_Task statement_
From the listing below, return each line that includes "will".

_Task inputs_
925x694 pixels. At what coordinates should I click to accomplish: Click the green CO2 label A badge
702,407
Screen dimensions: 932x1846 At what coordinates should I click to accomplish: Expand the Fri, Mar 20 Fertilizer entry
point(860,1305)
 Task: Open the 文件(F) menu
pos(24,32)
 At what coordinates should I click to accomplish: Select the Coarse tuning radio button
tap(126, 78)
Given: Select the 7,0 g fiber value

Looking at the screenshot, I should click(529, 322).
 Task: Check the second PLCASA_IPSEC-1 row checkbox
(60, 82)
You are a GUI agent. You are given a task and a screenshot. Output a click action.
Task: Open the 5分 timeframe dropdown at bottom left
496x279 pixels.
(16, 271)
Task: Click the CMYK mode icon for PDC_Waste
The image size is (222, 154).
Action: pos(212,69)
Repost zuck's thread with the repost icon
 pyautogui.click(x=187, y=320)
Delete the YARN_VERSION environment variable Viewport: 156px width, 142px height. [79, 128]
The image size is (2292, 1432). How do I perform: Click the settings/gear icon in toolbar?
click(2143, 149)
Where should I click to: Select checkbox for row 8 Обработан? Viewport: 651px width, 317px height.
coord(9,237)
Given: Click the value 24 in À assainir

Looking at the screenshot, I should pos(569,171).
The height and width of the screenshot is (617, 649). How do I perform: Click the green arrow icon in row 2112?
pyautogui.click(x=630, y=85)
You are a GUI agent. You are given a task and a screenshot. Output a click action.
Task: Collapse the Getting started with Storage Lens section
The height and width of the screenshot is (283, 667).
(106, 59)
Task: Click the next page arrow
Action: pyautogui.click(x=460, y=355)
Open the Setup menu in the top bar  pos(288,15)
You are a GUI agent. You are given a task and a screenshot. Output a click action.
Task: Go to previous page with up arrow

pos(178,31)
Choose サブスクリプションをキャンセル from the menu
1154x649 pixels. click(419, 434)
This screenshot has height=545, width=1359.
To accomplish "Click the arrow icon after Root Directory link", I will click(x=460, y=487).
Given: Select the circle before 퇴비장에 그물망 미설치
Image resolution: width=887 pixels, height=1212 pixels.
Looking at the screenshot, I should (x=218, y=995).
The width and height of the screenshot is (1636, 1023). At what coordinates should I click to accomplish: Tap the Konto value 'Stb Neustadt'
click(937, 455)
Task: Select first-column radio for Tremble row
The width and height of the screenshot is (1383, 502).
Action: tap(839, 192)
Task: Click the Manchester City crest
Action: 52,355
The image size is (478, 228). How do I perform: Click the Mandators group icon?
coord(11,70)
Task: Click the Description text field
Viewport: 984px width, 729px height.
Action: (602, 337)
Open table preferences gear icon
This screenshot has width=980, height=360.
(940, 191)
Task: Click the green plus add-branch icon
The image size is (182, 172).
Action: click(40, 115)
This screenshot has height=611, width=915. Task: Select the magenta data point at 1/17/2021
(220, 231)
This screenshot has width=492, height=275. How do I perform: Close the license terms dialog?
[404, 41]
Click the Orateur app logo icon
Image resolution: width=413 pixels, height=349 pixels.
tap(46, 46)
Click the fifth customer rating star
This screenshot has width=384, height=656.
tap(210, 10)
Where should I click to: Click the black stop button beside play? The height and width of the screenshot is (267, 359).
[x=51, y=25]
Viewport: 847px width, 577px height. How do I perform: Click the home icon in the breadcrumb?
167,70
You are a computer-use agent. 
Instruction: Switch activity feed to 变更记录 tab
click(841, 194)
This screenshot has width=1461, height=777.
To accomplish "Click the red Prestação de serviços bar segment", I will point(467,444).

_Response area_
To accomplish "Click the arrow icon after Root Directory link", I will click(x=460, y=487).
To accomplish "Click the red Prestação de serviços bar segment", I will point(467,444).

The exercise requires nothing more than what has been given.